Reproduce exactly the lines from the top of the records below through the line holding "1343x896 pixels.".

[Stored data]
-- Opening Marker --

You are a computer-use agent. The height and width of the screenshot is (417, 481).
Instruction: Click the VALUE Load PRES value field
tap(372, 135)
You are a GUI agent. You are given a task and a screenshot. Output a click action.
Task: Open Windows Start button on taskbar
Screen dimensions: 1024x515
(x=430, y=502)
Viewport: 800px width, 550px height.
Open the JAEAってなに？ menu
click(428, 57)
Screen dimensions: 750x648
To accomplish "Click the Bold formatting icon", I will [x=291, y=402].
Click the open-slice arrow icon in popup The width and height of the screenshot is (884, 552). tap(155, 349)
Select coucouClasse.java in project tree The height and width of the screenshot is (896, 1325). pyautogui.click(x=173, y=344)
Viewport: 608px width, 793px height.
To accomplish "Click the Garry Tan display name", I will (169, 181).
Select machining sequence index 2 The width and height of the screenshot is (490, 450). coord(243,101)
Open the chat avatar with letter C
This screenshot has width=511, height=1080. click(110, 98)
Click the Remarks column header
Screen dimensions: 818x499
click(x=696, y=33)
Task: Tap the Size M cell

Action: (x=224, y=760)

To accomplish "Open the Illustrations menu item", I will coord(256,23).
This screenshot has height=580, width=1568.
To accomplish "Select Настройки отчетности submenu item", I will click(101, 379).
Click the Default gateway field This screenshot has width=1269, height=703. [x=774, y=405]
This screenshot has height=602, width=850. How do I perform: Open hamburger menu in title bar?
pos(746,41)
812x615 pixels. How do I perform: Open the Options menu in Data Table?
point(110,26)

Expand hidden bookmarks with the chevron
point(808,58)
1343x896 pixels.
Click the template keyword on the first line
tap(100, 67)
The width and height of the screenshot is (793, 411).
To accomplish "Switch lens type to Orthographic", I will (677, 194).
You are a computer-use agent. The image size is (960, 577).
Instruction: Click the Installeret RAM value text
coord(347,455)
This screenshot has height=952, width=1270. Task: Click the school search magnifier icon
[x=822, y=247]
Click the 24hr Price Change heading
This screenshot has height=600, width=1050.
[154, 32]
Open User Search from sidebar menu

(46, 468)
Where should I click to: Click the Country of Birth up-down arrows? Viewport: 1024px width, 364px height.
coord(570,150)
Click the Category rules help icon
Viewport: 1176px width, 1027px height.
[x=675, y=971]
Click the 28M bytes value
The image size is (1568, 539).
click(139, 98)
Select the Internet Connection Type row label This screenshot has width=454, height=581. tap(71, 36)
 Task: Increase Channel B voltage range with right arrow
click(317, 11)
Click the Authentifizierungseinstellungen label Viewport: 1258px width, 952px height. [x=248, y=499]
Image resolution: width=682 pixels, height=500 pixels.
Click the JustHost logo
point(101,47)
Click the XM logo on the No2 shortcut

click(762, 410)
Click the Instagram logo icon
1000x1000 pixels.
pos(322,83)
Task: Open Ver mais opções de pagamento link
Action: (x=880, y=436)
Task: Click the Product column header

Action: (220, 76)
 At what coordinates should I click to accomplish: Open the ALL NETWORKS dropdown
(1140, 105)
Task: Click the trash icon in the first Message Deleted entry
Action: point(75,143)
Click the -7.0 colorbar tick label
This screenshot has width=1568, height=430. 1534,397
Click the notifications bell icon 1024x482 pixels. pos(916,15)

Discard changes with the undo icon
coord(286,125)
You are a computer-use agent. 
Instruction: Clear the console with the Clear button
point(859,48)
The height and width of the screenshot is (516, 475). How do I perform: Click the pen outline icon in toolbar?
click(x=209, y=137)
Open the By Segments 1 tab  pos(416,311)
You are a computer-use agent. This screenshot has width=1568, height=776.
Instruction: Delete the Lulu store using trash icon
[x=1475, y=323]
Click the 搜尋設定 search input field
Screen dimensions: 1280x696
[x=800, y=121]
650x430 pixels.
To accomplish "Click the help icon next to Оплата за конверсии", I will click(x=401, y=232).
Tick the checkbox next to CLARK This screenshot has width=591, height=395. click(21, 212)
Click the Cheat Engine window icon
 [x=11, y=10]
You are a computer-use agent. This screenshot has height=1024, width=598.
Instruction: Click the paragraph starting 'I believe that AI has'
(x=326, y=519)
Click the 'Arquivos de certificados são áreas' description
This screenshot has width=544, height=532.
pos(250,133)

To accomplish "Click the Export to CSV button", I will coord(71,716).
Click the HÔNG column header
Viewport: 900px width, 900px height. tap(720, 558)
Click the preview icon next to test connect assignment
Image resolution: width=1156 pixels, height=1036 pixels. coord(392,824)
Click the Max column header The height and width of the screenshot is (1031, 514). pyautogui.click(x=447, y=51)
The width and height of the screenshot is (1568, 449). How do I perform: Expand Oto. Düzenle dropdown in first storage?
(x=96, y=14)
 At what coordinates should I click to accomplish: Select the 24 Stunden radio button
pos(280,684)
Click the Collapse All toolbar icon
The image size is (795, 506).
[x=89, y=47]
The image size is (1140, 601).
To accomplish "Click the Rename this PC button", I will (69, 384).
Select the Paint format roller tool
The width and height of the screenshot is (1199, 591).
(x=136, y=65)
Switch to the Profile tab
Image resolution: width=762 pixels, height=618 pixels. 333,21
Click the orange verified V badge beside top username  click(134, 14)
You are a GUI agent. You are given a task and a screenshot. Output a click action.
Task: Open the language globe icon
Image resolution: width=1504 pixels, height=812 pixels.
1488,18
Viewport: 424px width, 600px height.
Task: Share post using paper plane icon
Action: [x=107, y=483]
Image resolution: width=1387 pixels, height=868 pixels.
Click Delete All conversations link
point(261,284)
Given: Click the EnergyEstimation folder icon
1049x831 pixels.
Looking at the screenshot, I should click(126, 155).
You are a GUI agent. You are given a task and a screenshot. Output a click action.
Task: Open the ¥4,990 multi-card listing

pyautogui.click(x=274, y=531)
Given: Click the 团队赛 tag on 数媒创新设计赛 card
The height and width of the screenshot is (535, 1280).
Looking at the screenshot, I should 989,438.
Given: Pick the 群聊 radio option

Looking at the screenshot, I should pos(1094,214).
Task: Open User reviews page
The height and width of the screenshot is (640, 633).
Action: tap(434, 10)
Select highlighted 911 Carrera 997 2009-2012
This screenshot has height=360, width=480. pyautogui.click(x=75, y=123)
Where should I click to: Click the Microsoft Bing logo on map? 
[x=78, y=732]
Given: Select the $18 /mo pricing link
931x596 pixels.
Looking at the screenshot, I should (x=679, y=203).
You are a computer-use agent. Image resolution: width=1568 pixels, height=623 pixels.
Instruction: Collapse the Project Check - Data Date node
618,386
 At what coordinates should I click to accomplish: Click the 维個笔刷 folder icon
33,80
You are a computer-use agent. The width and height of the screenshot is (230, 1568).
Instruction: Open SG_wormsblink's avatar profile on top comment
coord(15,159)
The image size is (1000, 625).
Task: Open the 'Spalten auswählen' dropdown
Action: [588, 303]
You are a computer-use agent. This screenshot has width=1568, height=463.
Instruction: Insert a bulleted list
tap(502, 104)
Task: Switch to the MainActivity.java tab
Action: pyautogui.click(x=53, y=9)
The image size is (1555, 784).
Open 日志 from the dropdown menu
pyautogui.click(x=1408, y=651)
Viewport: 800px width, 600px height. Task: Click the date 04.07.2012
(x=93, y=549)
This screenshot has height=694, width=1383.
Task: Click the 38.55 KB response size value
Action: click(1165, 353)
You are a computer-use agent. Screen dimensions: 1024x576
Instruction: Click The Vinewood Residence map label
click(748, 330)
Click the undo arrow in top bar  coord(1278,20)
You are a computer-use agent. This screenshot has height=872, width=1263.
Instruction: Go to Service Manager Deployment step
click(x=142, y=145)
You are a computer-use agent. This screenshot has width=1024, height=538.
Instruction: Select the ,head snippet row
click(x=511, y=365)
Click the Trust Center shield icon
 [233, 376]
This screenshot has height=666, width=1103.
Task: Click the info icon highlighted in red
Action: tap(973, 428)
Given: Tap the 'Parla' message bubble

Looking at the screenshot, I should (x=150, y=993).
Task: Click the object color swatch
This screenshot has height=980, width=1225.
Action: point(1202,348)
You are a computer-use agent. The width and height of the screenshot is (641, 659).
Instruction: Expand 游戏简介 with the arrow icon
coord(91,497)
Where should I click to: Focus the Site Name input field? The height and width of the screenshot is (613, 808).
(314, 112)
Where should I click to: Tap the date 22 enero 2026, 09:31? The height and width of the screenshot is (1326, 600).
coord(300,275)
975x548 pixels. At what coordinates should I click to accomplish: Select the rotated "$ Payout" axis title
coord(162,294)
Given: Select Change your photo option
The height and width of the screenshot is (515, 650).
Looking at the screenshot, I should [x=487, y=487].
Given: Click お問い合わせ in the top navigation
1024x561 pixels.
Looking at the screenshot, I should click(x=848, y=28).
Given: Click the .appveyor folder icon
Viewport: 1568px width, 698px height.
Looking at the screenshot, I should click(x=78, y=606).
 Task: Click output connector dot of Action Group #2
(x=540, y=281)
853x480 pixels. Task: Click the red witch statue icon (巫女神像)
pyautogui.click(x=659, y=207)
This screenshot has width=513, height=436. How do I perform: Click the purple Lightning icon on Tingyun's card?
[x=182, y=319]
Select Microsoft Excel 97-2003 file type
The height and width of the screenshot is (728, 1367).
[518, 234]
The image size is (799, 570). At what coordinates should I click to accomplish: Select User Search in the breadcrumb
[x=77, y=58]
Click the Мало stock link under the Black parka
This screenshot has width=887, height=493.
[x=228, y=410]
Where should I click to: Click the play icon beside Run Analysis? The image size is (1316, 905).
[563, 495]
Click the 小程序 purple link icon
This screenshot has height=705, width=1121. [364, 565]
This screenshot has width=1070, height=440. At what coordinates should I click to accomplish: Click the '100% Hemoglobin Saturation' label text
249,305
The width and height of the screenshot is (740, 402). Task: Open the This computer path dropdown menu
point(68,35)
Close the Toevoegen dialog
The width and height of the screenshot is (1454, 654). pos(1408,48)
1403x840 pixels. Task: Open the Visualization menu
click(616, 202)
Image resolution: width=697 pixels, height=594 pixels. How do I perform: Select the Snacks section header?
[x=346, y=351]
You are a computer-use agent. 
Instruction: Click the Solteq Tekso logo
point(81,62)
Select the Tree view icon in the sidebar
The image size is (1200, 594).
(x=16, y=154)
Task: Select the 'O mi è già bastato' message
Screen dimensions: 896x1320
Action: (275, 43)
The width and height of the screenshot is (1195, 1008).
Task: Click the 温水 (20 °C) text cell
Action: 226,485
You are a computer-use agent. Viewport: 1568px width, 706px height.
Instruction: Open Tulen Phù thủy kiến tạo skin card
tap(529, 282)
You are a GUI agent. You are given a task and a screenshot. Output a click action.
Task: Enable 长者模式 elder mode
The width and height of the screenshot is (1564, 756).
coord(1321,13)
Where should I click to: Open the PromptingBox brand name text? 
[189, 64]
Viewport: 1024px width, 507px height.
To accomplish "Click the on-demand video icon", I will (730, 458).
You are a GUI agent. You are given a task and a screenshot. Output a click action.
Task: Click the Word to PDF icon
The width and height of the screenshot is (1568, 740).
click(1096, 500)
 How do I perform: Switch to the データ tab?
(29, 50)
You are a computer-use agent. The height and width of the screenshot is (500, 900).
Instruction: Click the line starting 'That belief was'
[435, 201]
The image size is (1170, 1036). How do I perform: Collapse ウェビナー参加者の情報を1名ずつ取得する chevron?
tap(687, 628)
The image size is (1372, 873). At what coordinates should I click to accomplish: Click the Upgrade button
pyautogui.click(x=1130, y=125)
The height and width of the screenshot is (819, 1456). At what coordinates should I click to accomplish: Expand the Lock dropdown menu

-- Closing Marker --

**Answer for the task:**
You are a computer-use agent. The height and width of the screenshot is (417, 481).
Instruction: Click the VALUE Load PRES value field
tap(372, 135)
You are a GUI agent. You are given a task and a screenshot. Output a click action.
Task: Open Windows Start button on taskbar
Screen dimensions: 1024x515
(x=430, y=502)
Viewport: 800px width, 550px height.
Open the JAEAってなに？ menu
click(428, 57)
Screen dimensions: 750x648
To accomplish "Click the Bold formatting icon", I will [x=291, y=402].
Click the open-slice arrow icon in popup The width and height of the screenshot is (884, 552). tap(155, 349)
Select coucouClasse.java in project tree The height and width of the screenshot is (896, 1325). pyautogui.click(x=173, y=344)
Viewport: 608px width, 793px height.
To accomplish "Click the Garry Tan display name", I will (169, 181).
Select machining sequence index 2 The width and height of the screenshot is (490, 450). coord(243,101)
Open the chat avatar with letter C
This screenshot has width=511, height=1080. click(110, 98)
Click the Remarks column header
Screen dimensions: 818x499
click(x=696, y=33)
Task: Tap the Size M cell

Action: (x=224, y=760)

To accomplish "Open the Illustrations menu item", I will coord(256,23).
This screenshot has height=580, width=1568.
To accomplish "Select Настройки отчетности submenu item", I will click(101, 379).
Click the Default gateway field This screenshot has width=1269, height=703. [x=774, y=405]
This screenshot has height=602, width=850. How do I perform: Open hamburger menu in title bar?
pos(746,41)
812x615 pixels. How do I perform: Open the Options menu in Data Table?
point(110,26)

Expand hidden bookmarks with the chevron
point(808,58)
1343x896 pixels.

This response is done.